Aluna de Direito da Unifacisa se destaca no cenário paraibano de jiu-jitsu

Aluna de Direito da Unifacisa se destaca no cenário paraibano de jiu-jitsu

Erika Monique sagrou-se campeã na categoria pena e conquistou o terceiro lugar no absoluto do Paraíba Cup, realizado no último fim de semana em João Pessoa

Conciliando a vida entre as salas de aula e os tatames, a aluna de Direito da Unifacisa Erika Monique vem se destacando no cenário paraibano de jiu-jitsu, acumulando conquistas em vários campeonatos da modalidade. Treinando há cerca de 10 anos e atualmente na faixa marrom, a atleta é patrocinada pela Unifacisa e recebe ajuda de custo para passagens, inscrições em campeonatos e outros gastos para competir. No último fim de semana, em João Pessoa, Erika sagrou-se campeã na categoria pena e conquistou o terceiro lugar no absoluto, lutando contra atletas de todos os pesos.

“Fico feliz de representar a Paraíba e também a Unifacisa. É um lugar onde me sinto muito feliz e desde o início tinha o sonho de ser patrocinada. Com a ajuda do coordenador do curso, Tércio Mota, consegui o apoio e estou muito empolgada. Ao darem a oportunidade para atletas, a Unifacisa valoriza o aluno e oferece uma grande oportunidade”, destaca Erika.

A atleta conta como iniciou sua trajetória no jiu-jitsu e destaca a busca pela próxima graduação, a tão sonhada faixa preta. “Eu comecei assistindo aulas e, no início, só via homens treinando.
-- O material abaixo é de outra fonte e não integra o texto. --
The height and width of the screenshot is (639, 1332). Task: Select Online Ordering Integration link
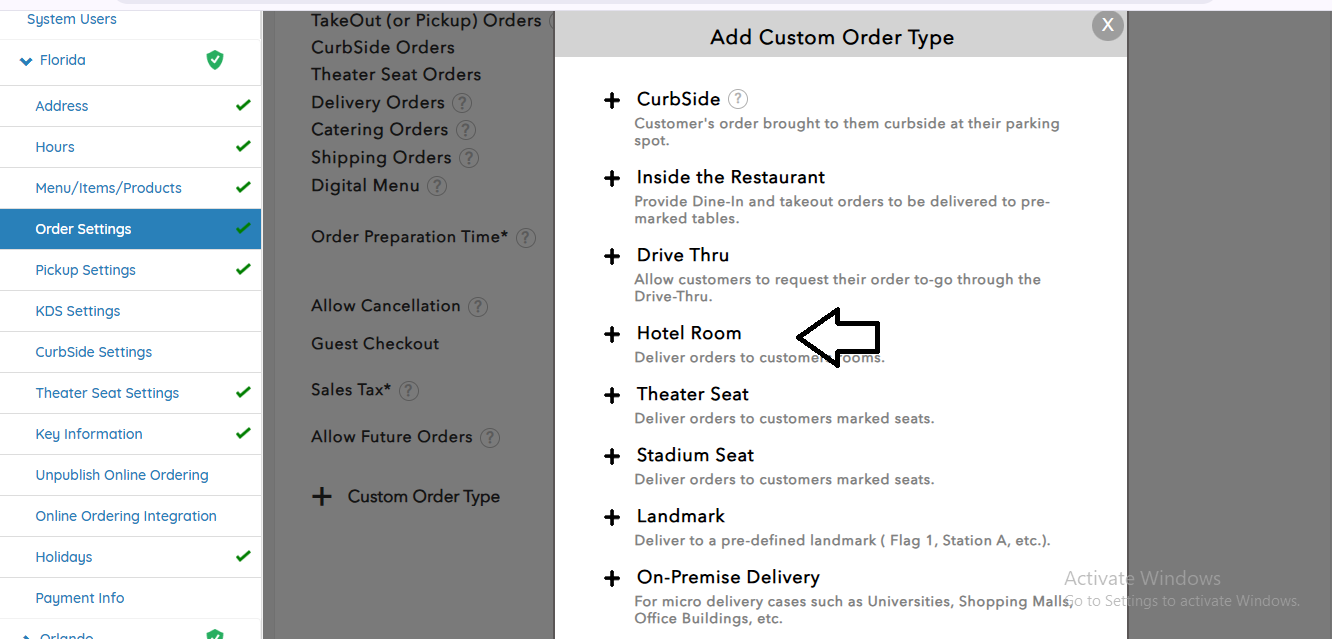point(126,516)
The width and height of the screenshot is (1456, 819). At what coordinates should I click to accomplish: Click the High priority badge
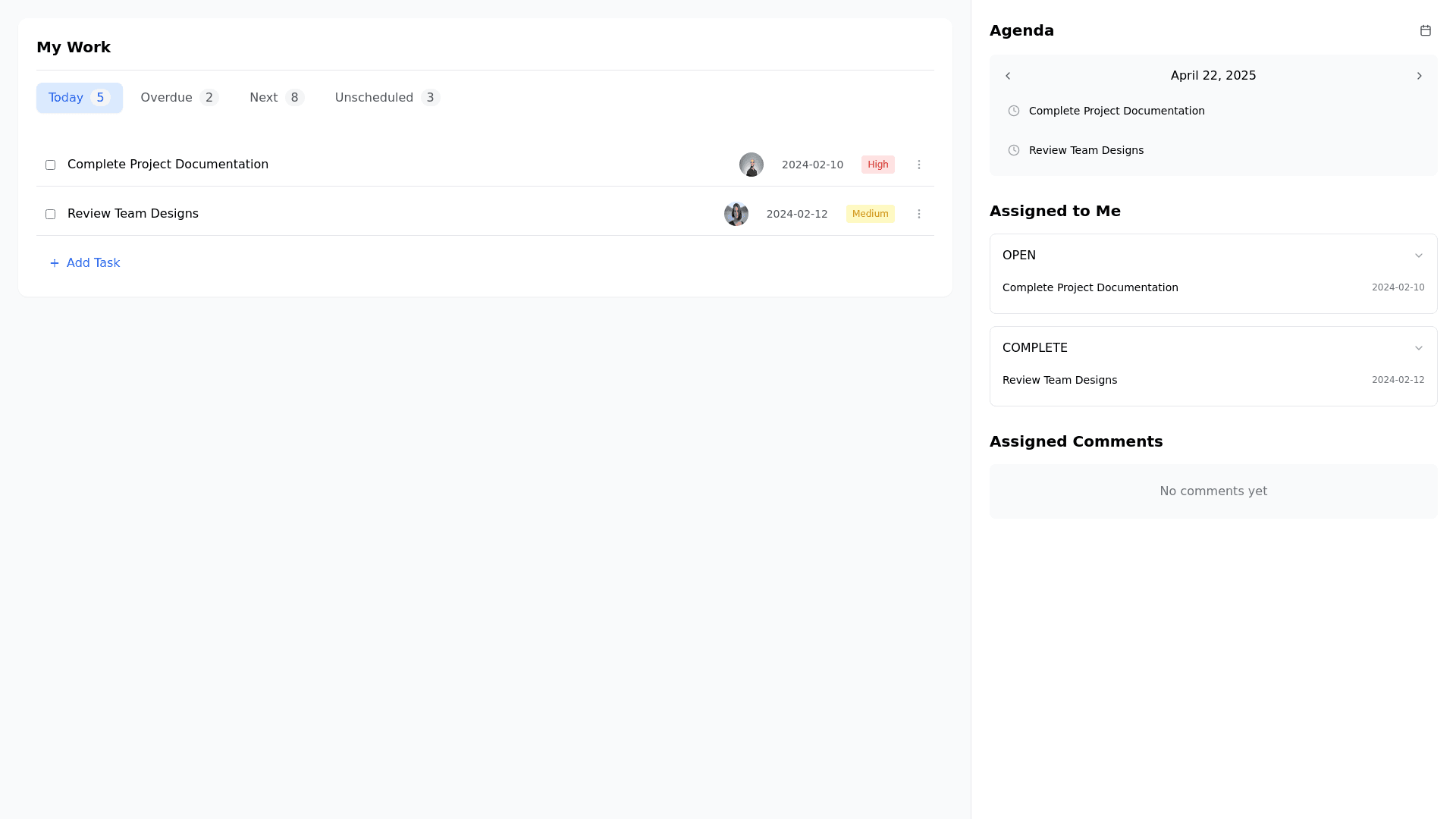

Quando fui olhar um treino feminino, no outro dia já estava treinando e lá se vão 10 anos de muita dedicação. Além de um estilo de vida, o jiu-jitsu é uma paixão que quero levar sempre comigo. Pretendo ganhar a faixa preta em breve e competir em campeonatos ainda maiores, com o apoio da Unifacisa”.

Erika também exalta os benefícios e a transformação que o jiu-jitsu proporciona na vida das pessoas. Além disso, a atleta fala sobre a importância da representatividade feminina no esporte e o aumento no número de mulheres que treinam.

“As mulheres estão conquistando espaço no jiu-jitsu, há muitas meninas treinando com muito talento e garra. Quando comecei, só tinha eu de mulher, e agora tem uma turma feminina muito dedicada. Destaco que o jiu-jitsu é um salvador de vidas, muitas pessoas que já seguiram caminhos errados entraram no tatame e se valorizaram. Além de ‘descarregar’ e deixar tudo dentro do tatame, o jiu-jitsu nos proporciona conviver com uma verdadeira família”, completa a lutadora.